*THE PROBLEM*.
Format every line of the entries below as a numbered list, leaving out any blank lines.

Start MATERIAL

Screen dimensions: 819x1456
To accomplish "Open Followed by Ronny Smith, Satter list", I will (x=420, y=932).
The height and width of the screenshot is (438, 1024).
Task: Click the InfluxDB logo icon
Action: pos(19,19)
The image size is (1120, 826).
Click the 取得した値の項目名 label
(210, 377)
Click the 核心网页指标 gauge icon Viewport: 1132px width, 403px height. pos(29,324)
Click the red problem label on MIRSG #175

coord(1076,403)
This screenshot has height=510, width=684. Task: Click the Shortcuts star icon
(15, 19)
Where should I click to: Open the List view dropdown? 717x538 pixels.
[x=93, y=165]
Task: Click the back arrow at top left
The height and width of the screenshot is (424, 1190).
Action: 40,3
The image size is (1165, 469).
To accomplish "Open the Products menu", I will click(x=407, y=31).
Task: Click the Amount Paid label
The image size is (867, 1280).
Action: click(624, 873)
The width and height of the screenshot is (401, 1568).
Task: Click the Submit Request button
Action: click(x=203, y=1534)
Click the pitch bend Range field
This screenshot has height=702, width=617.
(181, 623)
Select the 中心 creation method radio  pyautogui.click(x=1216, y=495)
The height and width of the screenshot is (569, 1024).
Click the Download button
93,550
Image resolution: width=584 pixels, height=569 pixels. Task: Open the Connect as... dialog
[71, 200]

End MATERIAL

*FULL RESPONSE*.
1. Screen dimensions: 819x1456
2. To accomplish "Open Followed by Ronny Smith, Satter list", I will (x=420, y=932).
3. The height and width of the screenshot is (438, 1024).
4. Task: Click the InfluxDB logo icon
5. Action: pos(19,19)
6. The image size is (1120, 826).
7. Click the 取得した値の項目名 label
8. (210, 377)
9. Click the 核心网页指标 gauge icon Viewport: 1132px width, 403px height. pos(29,324)
10. Click the red problem label on MIRSG #175
11. coord(1076,403)
12. This screenshot has height=510, width=684. Task: Click the Shortcuts star icon
13. (15, 19)
14. Where should I click to: Open the List view dropdown? 717x538 pixels.
15. [x=93, y=165]
16. Task: Click the back arrow at top left
17. The height and width of the screenshot is (424, 1190).
18. Action: 40,3
19. The image size is (1165, 469).
20. To accomplish "Open the Products menu", I will click(x=407, y=31).
21. Task: Click the Amount Paid label
22. The image size is (867, 1280).
23. Action: click(624, 873)
24. The width and height of the screenshot is (401, 1568).
25. Task: Click the Submit Request button
26. Action: click(x=203, y=1534)
27. Click the pitch bend Range field
28. This screenshot has height=702, width=617.
29. (181, 623)
30. Select the 中心 creation method radio  pyautogui.click(x=1216, y=495)
31. The height and width of the screenshot is (569, 1024).
32. Click the Download button
33. 93,550
34. Image resolution: width=584 pixels, height=569 pixels. Task: Open the Connect as... dialog
35. [71, 200]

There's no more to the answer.